Valuations raise red flags
However, while the sector’s structural growth story remain into, Concerns Around High Valuations are surfacing. The media trailing p/e of listed DPSUS stands at 57, with forward p/e for26 and fy27 at 45 and 36, respectively. Valuations are even steper for private defense companies, making investors vulneable to corrections if expectations are met mets.
Dr. Vikas Gupta, Ceo of Omniscience Capital, Said, “The future of India’s defense sector is undoubtedly bright. Alredy been factored into stock prices, particularly in the short term. “
What could keep the rally going?
Despite these cautionary signals, experts argue that the rally has legs over the long run. India’s Strategic Avisions-To become the world’s third-largest economy by 2027–28 and a 7–8 percent contributor to global gdp –Will require significant defense. The Indian Armed Forces are under pressure to modernize, especially with neighboring countes likely to boost their own definition spending in response to India’s’.
Moreover, a Strong Fiscal Position and Global Interest in India as a Defense Exporter Cold Help Sustain Capes in the Sector, While also also also creating tailwinds for listed players.
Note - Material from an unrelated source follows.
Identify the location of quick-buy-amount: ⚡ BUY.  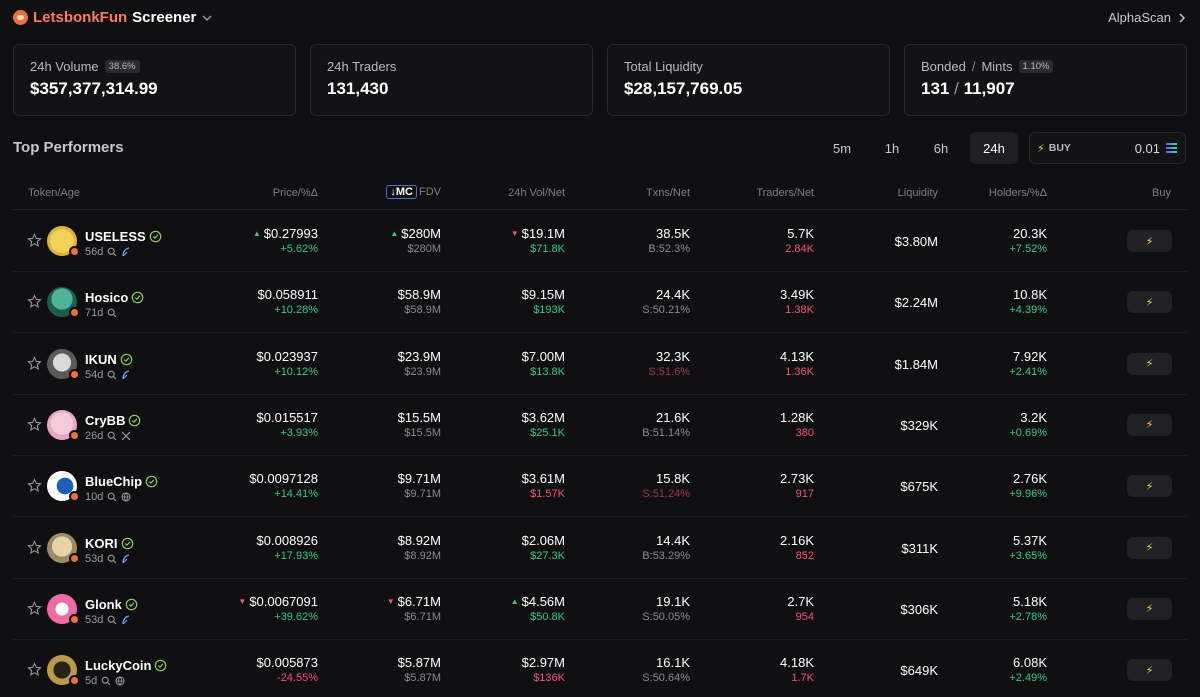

Overall, The Bull Run in Defense Stocks Has Been Driven by Compeling Macro Themes: Rising Geopolitical Risk, India’s Focus on Self-Reliance, and Ambitious Spend Spending Targets. However, with Valuations Running Ahead of Fundamentals in many cases, the question for investors is no longer whicher defense is a growth story –t is how much is of that Growth is alredy in the perice. Experts suggested a balanced approach: Remain Investigated for the long-term transformation underway, but be selective and valuation-conscious in the short run. The next leg of the rally may be belong not to the sector as a whole, but to the well-positioned companies with the sustained earnings visibility.